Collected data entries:
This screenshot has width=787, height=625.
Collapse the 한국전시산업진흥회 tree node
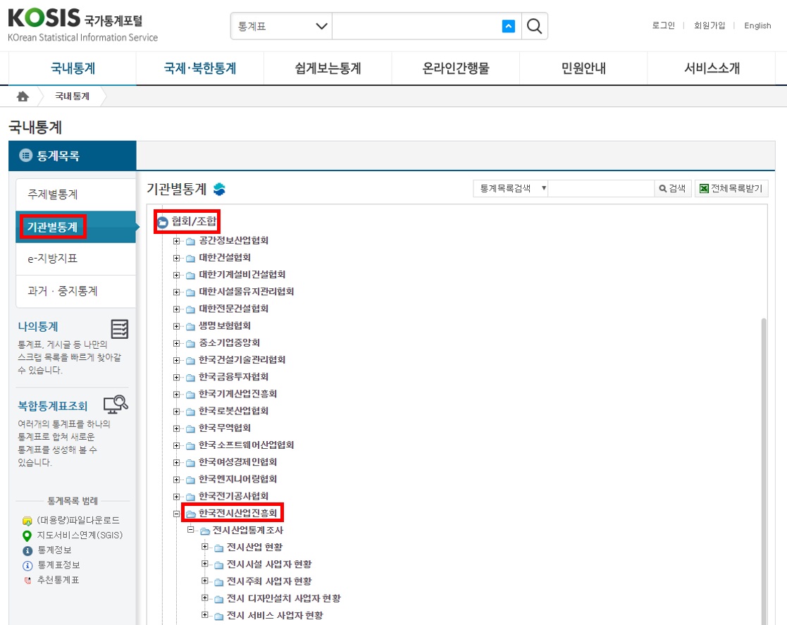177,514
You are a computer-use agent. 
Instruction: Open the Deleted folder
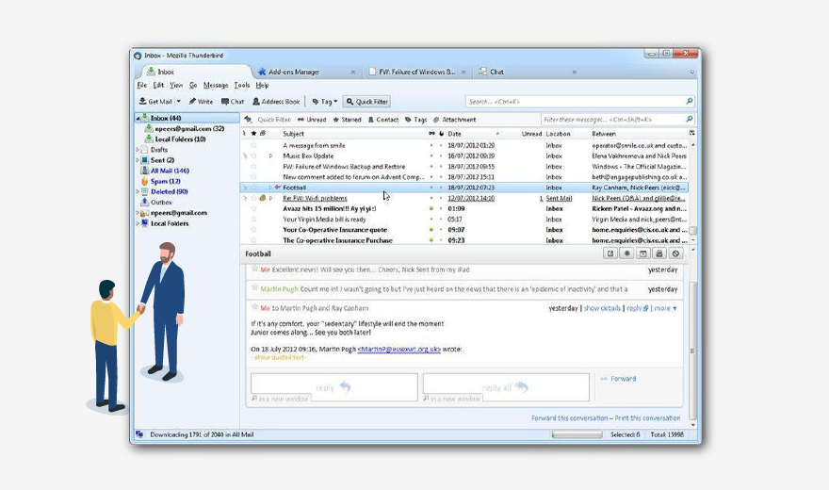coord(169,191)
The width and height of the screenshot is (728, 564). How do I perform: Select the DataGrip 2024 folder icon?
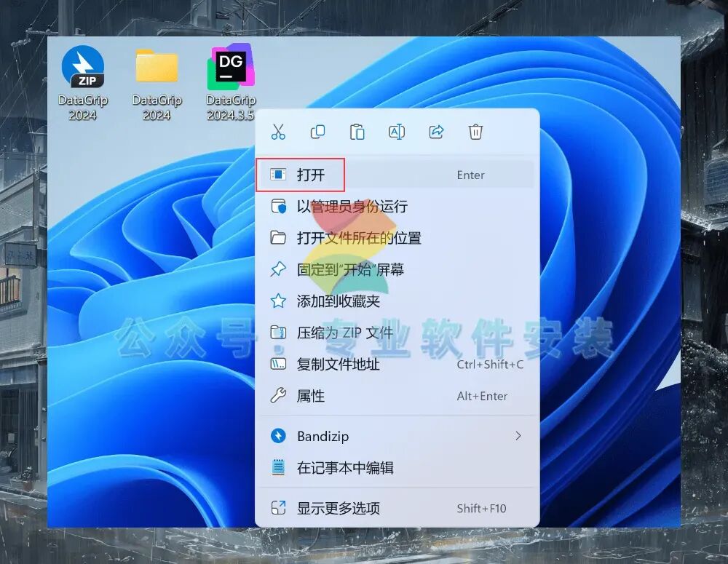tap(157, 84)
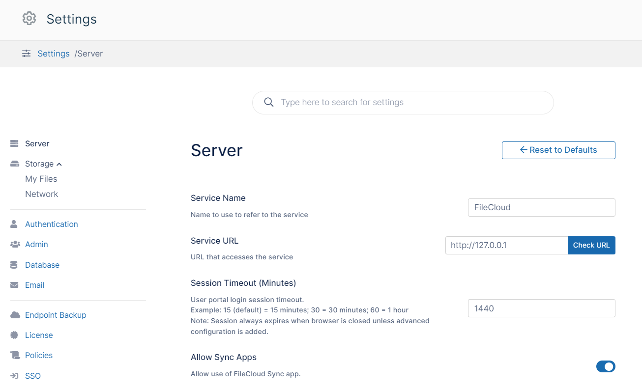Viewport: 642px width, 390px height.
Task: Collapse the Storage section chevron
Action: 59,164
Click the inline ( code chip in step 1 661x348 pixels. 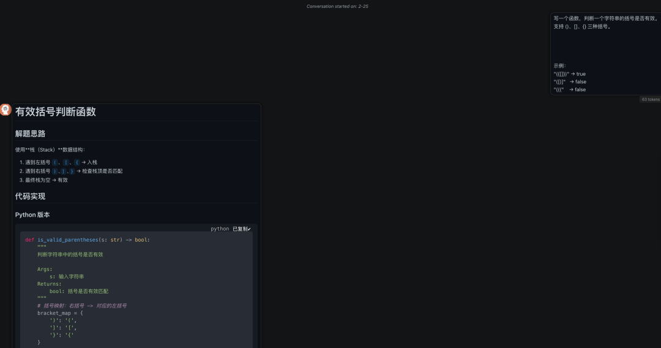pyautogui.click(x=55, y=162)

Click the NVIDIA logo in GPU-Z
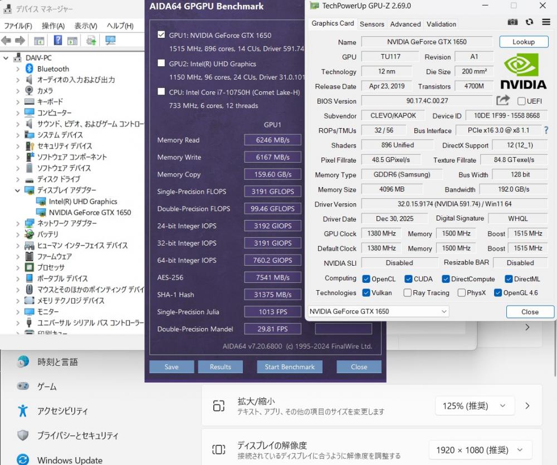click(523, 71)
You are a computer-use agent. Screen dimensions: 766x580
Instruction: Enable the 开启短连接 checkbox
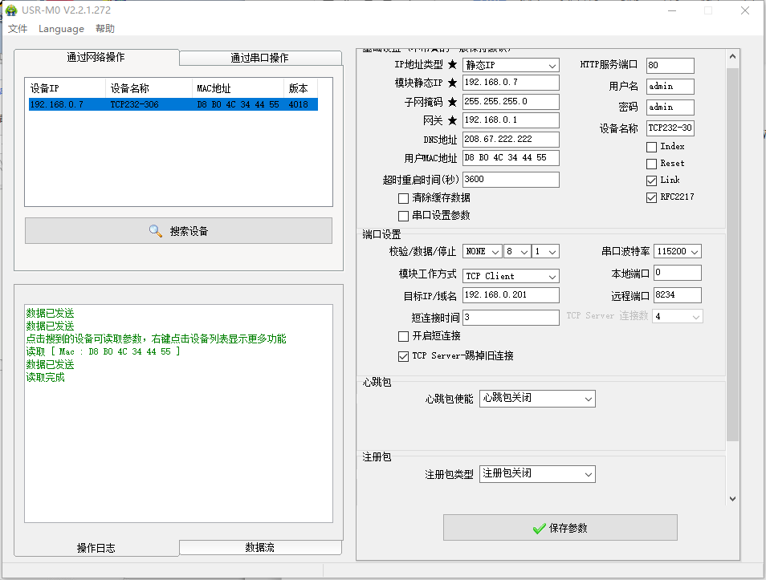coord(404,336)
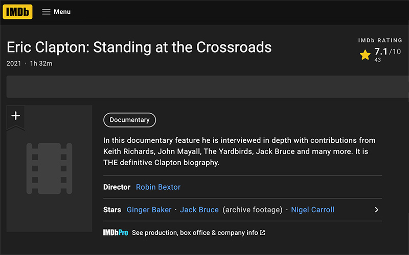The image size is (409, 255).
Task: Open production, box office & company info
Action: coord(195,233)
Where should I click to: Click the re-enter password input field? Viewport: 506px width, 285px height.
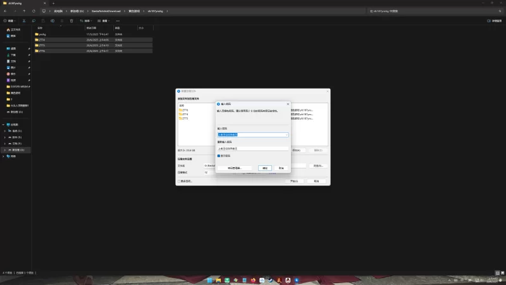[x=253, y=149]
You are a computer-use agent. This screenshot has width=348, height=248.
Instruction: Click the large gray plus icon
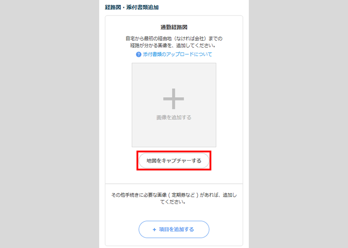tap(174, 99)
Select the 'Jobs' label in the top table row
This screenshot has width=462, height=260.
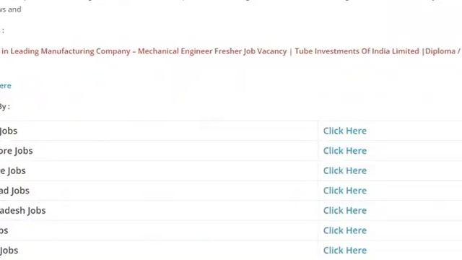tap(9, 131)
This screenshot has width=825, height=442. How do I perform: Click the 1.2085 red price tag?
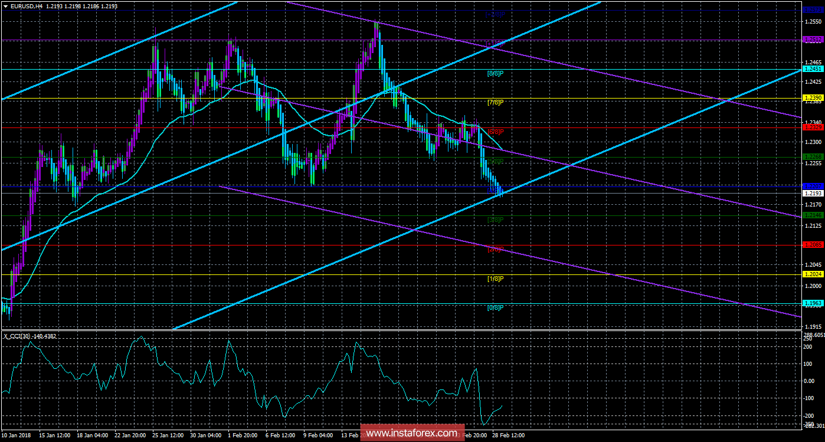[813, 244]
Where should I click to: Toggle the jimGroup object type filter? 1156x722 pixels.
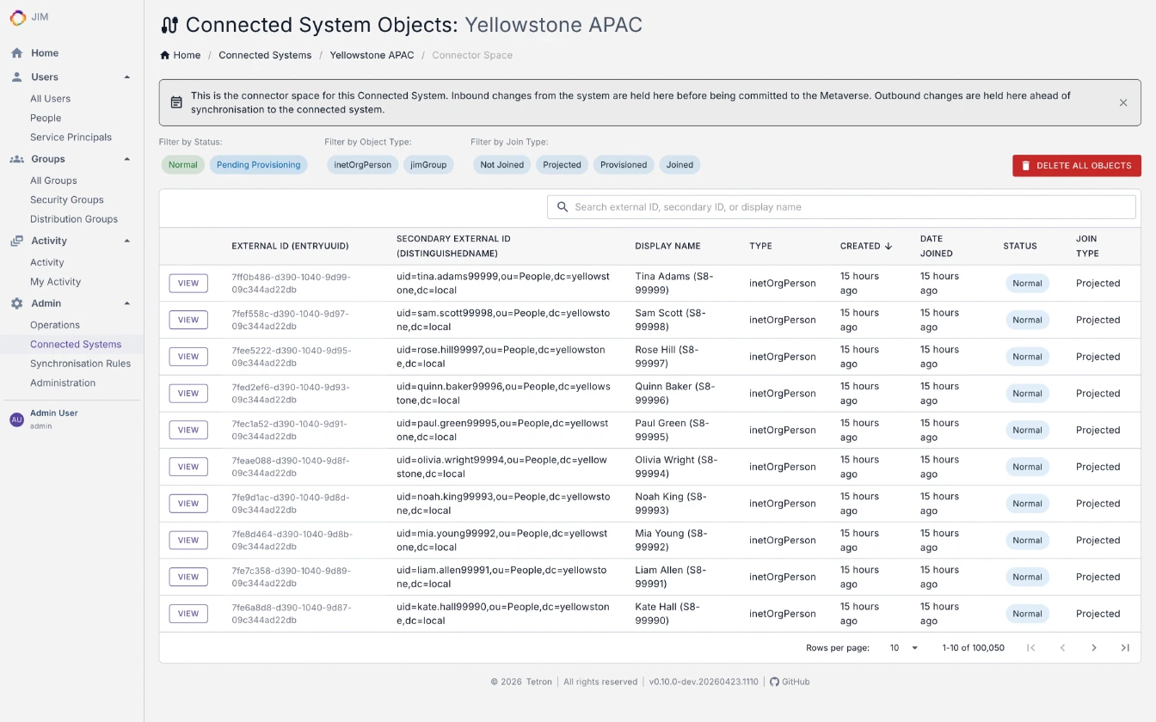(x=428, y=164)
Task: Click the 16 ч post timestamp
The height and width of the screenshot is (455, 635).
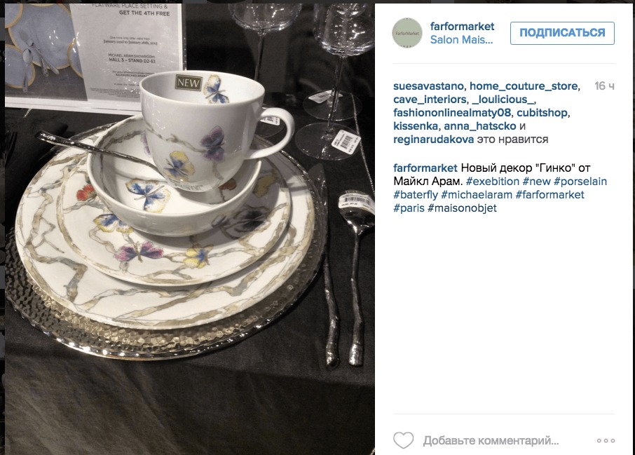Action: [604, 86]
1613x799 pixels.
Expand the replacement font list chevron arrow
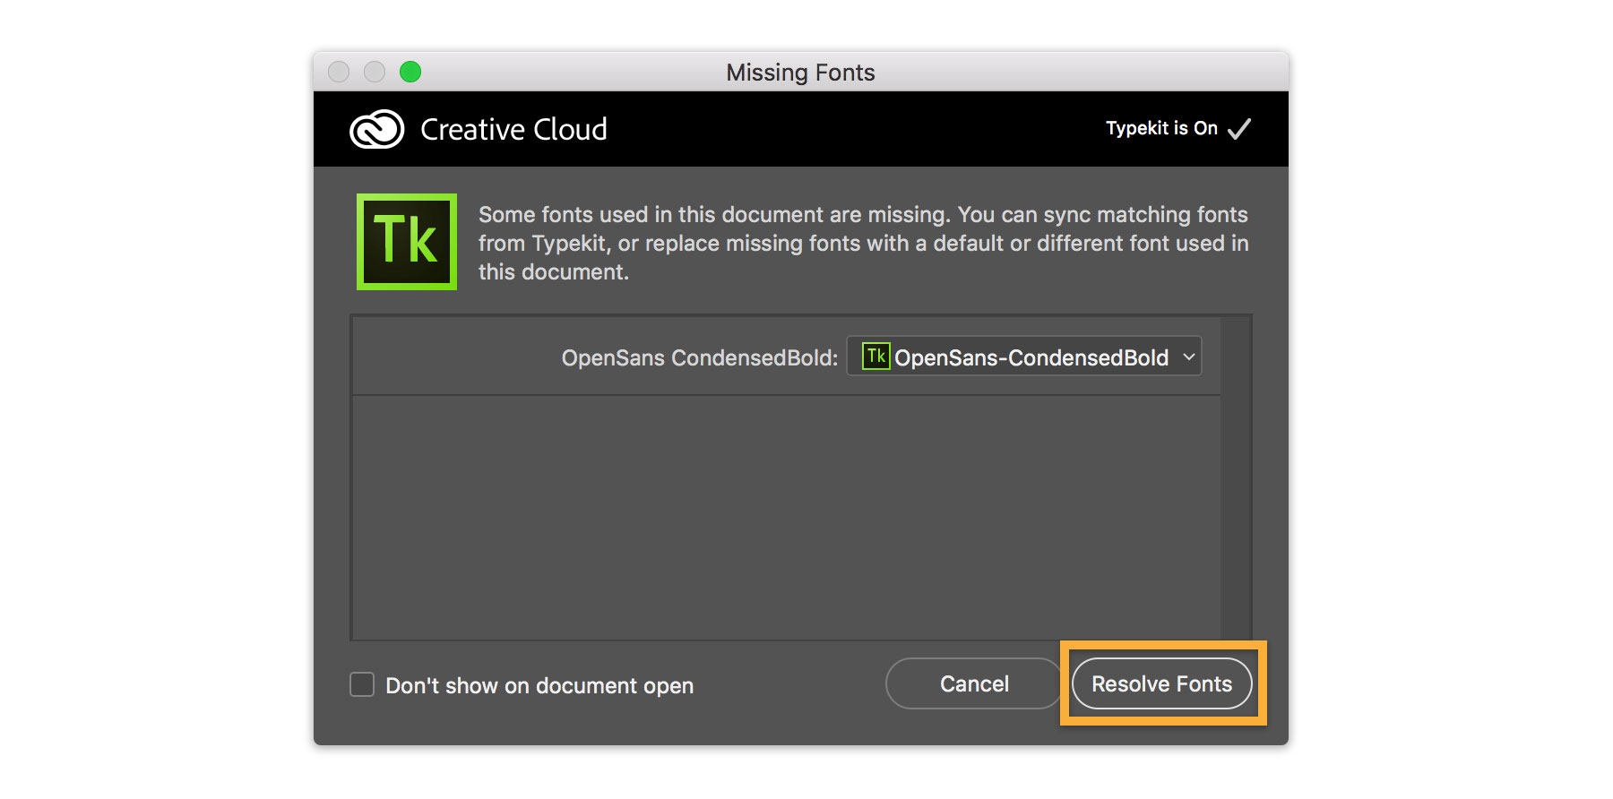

Aim of the task: Please repeat, exactly and with nothing else, the lines from the one containing "This screenshot has width=462, height=260." to the last line of the entries, both included, excluding any pictures.

Result:
This screenshot has width=462, height=260.
tap(9, 131)
This screenshot has width=825, height=442. How do I perform: Click the 1.2085 red price tag?
[813, 244]
Where should I click to: Toggle the jimGroup object type filter? 1156x722 pixels.
(x=428, y=164)
Task: Click the 16 ч post timestamp
The height and width of the screenshot is (455, 635).
Action: [604, 86]
1613x799 pixels.
Expand the replacement font list chevron arrow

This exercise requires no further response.